Travelling is an adventure. No matter how many times I have visited a place, I seem to discover something new, something that I overlooked before or failed to take in during previous visits. This happened to me on a recent trip to Phoenix. I lived in that city for five years a long while ago. The city has grown tremendously since then although the city’s core remains much the same as it was then.
This trip I stayed with good friends Eileen and John whose home is around the corner from where I last lived in Phoenix, just one block from Phoenix College. At the time I lived there, Phoenix College was not nearly the size it is today. Early one morning, I decided to stroll through the campus just to see what had changed.
At the end of my walk, I headed down the parking lot towards the little duplex where I once lived. But before I got to it, I came to an obelisk-shaped sculpture towering on the corner. I had to gain a closer look.
The three-sided sculpture was filled from top to bottom with faces. What a curious piece, I thought. Each face was different. Their expressions drew me in. I moved around and around the piece, looking up and down, trying to get a better view of the ones placed higher, towards the metal abstract Phoenix bird topping the structure.
I must return to the house, grab my camera, come back and photograph this intriguing art piece, I thought. When I did, I asked Eileen if she knew anything about the sculpture. Indeed, not only did she know about it, but her own face was among those on it! Together she and I walked back to the corner where it stood. But as hard as we tried, we couldn’t find her face amongst the many. “My daughter knows exactly where it is,” she told me, “I’ve forgotten”

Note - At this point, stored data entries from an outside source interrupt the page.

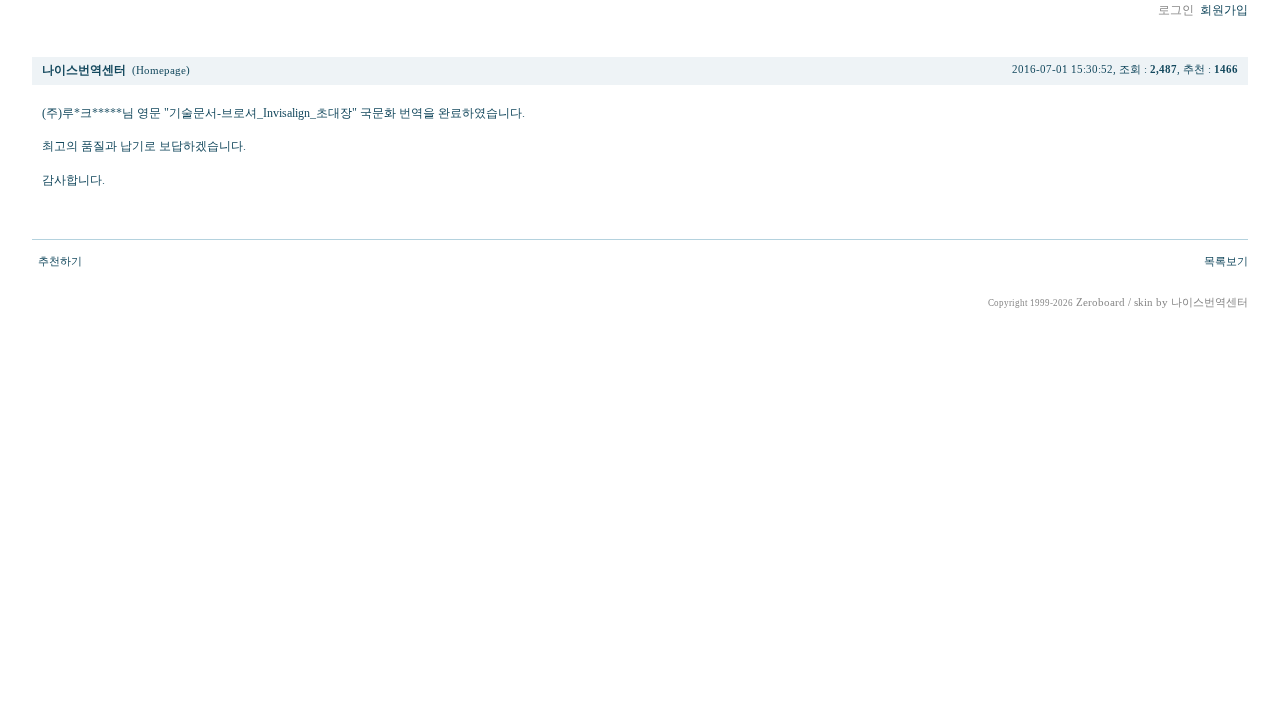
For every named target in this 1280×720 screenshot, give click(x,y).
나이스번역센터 (1209, 302)
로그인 (1176, 10)
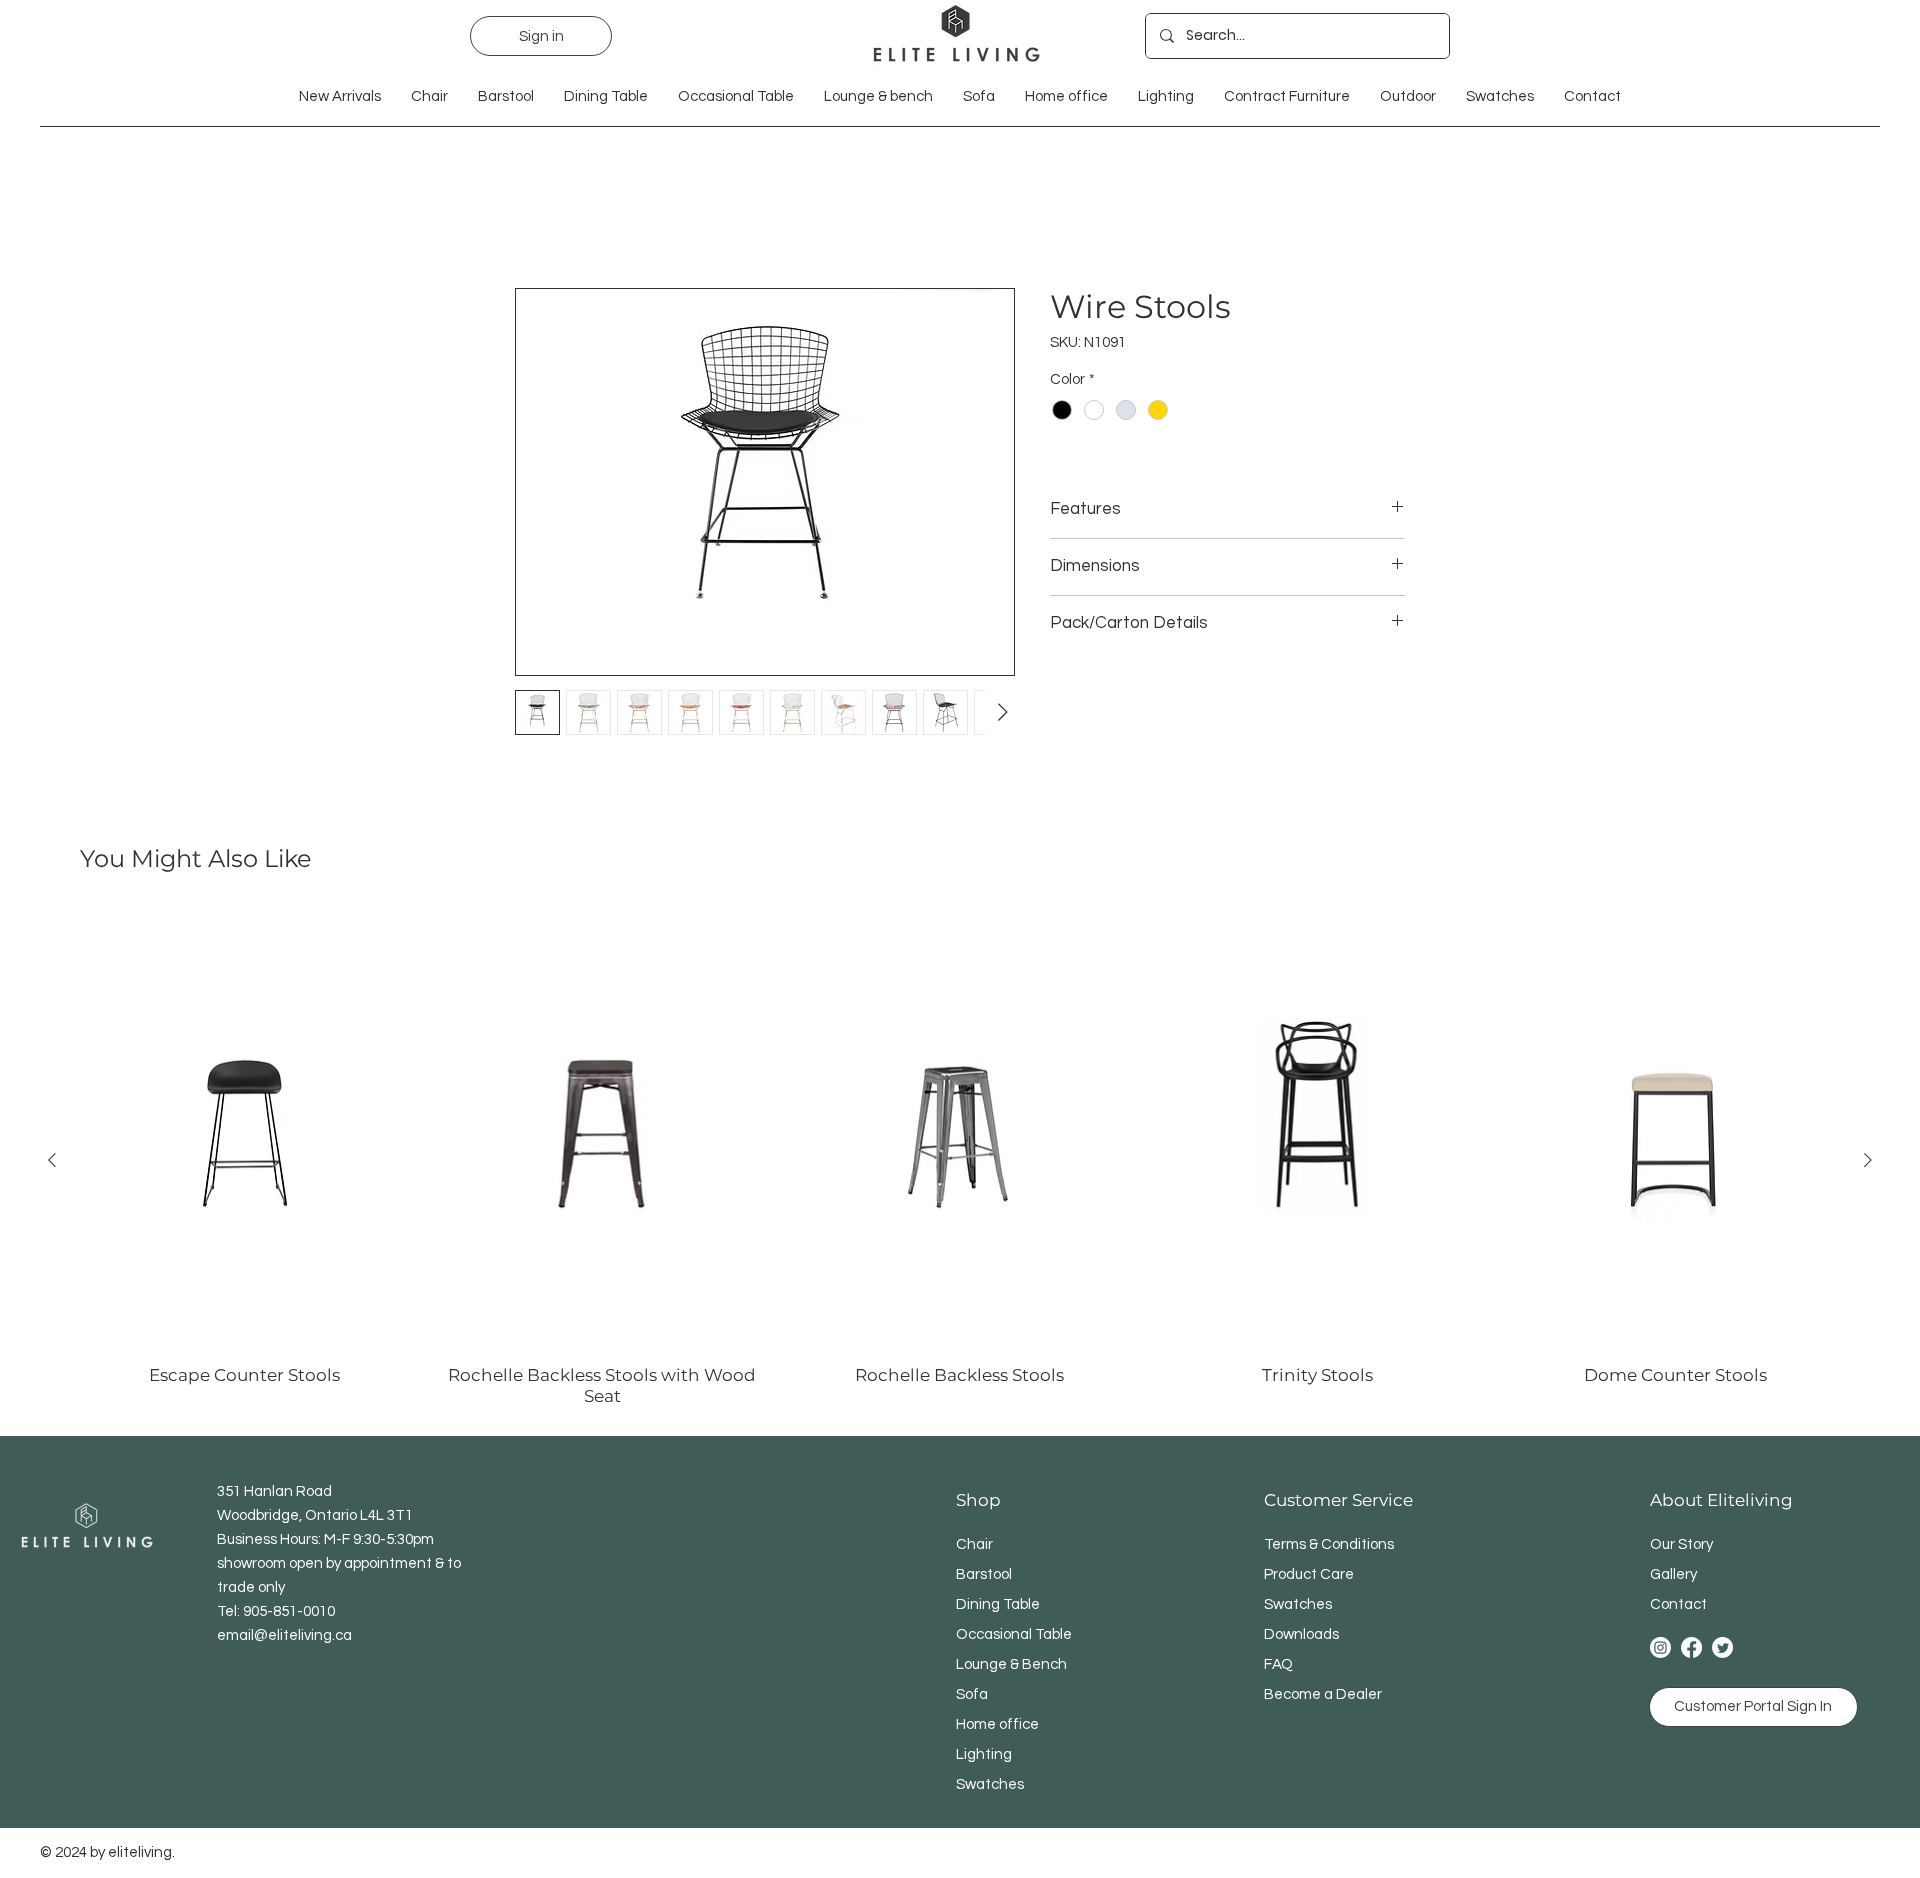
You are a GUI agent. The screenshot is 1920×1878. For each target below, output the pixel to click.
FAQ (1278, 1665)
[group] (960, 1160)
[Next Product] (1868, 1161)
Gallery (1673, 1575)
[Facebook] (1691, 1648)
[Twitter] (1722, 1648)
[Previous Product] (52, 1161)
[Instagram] (1660, 1648)
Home (536, 216)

The piece, I later learned, is titled “Faces of a Community” and represents the diversity of ages, cultures, and people who make up the Southwestern city of Phoenix. During the making of the artwork, my friend’s face was molded in plaster by one of the artists, locally renown maskmaker Zarrco Guerrero. The mold was then used to create a clay likeness of her face which was attached, along with the many others, to the final piece. The pieces were glazed in blues, terra-cotta and creme colors and carefully positioned up and down the obelisk. It would have been fun to watch as the artists’ placed each of these faces and the manner in which they established the relationships of one to another.
The final piece was installed in 2002 and was the end result of a collaboration between artists Helen Helwig, Niki Glen, MIchael Anderson and Guerrero. Students, teachers and community members all participated in making the life casts and moulding the faces. Today, the 18 foot tall sculpture anchors the northeast corner of the campus where, undoubtedly it attracts students and visitors, like myself, who just happen upon it and provides a perfect way to finish or begin a walk around the Phoenix College campus.